Profile cache failure — preventing a DynamoDB cascade

When the profile cache Redis goes down, every profile read misses and falls through to DynamoDB. Without protection, this creates a thundering herd on DynamoDB that could take it down too. Request coalescing prevents the cascade.


The cascade risk

The profile cache Redis goes down. Every inbox load now needs to fetch 20 profiles from DynamoDB instead of Redis. At peak:

5,500 users/second opening inbox × 20 profiles = 110,000 profile reads/second
× 20% unique = 22,000 unique profile reads/second hitting DynamoDB

We showed earlier that 22,000 RPS is within DynamoDB's capacity during cold start. But the profile cache failure is worse than a cold start — it happens suddenly, with no warm-up period, potentially during peak traffic.

More critically: if multiple users open their inbox at the same moment and all need Charlie's profile, without coalescing that's thousands of identical DynamoDB reads for the same row simultaneously.


Request coalescing — the singleflight pattern

Request coalescing ensures that for any given profile key, only one DynamoDB read is in-flight at any moment. All other requests for the same key wait for that one result.

10,000 inbox loads all need user:charlie → cache miss (Redis down)
→ Thread 1: no in-flight request for charlie → starts DynamoDB fetch
→ Threads 2-9999: in-flight request exists → attach to Thread 1's future
→ DynamoDB returns Charlie's profile
→ All 10,000 threads get the result simultaneously
→ Result: 1 DynamoDB read, not 10,000

Implementation in Java using CompletableFuture:

ConcurrentHashMap<String, CompletableFuture<UserProfile>> inFlight 
    = new ConcurrentHashMap<>();

public CompletableFuture<UserProfile> getProfile(String userId) {
    // Check cache first
    UserProfile cached = redis.get("user:" + userId);
    if (cached != null) {
        return CompletableFuture.completedFuture(cached);
    }

    // Cache miss — coalesce in-flight requests
    return inFlight.computeIfAbsent(userId, key ->
        fetchFromDynamo(key)
            .whenComplete((result, ex) -> {
                inFlight.remove(key);
                if (result != null) {
                    redis.set("user:" + key, result); // re-cache if Redis recovers
                }
            })
    );
}

computeIfAbsent is atomic — only one thread creates the CompletableFuture for a given key. Every other thread calling computeIfAbsent with the same key gets back the existing future and waits on it.

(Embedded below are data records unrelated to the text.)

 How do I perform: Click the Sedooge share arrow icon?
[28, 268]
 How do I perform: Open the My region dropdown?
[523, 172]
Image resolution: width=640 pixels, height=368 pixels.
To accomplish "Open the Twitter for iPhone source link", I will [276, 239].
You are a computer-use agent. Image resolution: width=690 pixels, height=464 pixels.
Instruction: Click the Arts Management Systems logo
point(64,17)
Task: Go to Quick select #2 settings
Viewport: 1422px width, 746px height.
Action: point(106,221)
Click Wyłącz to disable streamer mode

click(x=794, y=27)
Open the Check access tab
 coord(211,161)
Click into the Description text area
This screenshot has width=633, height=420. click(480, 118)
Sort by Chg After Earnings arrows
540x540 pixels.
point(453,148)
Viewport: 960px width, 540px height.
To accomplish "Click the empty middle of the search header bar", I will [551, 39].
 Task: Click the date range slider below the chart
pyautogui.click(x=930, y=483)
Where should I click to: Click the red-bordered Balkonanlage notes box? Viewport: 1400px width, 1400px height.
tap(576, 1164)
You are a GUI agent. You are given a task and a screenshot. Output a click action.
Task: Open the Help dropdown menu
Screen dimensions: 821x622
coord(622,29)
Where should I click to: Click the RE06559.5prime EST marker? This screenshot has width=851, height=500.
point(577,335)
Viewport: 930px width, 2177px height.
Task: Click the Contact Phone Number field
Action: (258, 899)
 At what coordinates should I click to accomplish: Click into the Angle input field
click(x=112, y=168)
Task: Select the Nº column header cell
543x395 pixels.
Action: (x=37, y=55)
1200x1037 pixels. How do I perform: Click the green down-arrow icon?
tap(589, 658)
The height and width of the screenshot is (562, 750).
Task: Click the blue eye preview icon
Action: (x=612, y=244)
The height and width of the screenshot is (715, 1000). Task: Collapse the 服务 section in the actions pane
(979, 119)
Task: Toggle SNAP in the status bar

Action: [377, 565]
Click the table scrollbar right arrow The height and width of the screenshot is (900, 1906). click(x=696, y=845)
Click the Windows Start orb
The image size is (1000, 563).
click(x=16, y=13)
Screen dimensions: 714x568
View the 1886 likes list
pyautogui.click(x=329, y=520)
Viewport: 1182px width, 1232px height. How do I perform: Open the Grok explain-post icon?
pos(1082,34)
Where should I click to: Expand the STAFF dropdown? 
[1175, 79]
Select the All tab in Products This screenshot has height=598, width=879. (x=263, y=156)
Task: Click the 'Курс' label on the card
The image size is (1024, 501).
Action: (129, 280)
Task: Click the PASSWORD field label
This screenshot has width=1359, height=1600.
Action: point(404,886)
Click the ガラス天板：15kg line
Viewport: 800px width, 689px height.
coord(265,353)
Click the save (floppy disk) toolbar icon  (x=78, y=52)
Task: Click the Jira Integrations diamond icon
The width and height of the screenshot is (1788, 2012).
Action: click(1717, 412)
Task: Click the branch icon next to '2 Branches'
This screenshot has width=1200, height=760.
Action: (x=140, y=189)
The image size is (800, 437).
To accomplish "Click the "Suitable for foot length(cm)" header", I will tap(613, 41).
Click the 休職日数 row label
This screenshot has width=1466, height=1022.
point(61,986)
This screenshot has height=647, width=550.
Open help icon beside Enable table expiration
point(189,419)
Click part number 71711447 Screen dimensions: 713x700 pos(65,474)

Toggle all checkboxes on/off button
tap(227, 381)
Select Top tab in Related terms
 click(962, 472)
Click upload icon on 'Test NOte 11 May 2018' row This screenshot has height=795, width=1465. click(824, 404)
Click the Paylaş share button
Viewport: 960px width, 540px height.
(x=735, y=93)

Why this is per app server, not distributed

The in-flight map lives in the app server's memory. It deduplicates requests within one server — not across all servers.

If you have 100 app servers, each one might independently send one request to DynamoDB for user:charlie. That's 100 reads instead of 10,000 — a 100x reduction, which is enough to keep DynamoDB safe.

A distributed coalescing layer (e.g. a shared cache in front of DynamoDB) would reduce it further to 1 read globally, but the per-server approach is simpler and sufficient at this scale.


Circuit breaker as the last line of defence

If DynamoDB starts struggling despite coalescing — error rate rises above 1% — the circuit breaker opens. New profile reads fail fast, the app server returns a degraded response (inbox loads without profile names/avatars), and DynamoDB is protected from further load.

Profile cache down → coalescing limits DynamoDB reads → DynamoDB survives
If DynamoDB still struggles → circuit breaker opens → fail fast → DynamoDB protected

Interview framing

"Profile cache failure triggers a cold start on DynamoDB. Request coalescing (singleflight pattern) means each unique profile generates at most one DynamoDB read per app server at any moment — reducing 10,000 simultaneous reads to ~100 across the fleet. If DynamoDB still struggles, the circuit breaker opens as a last resort."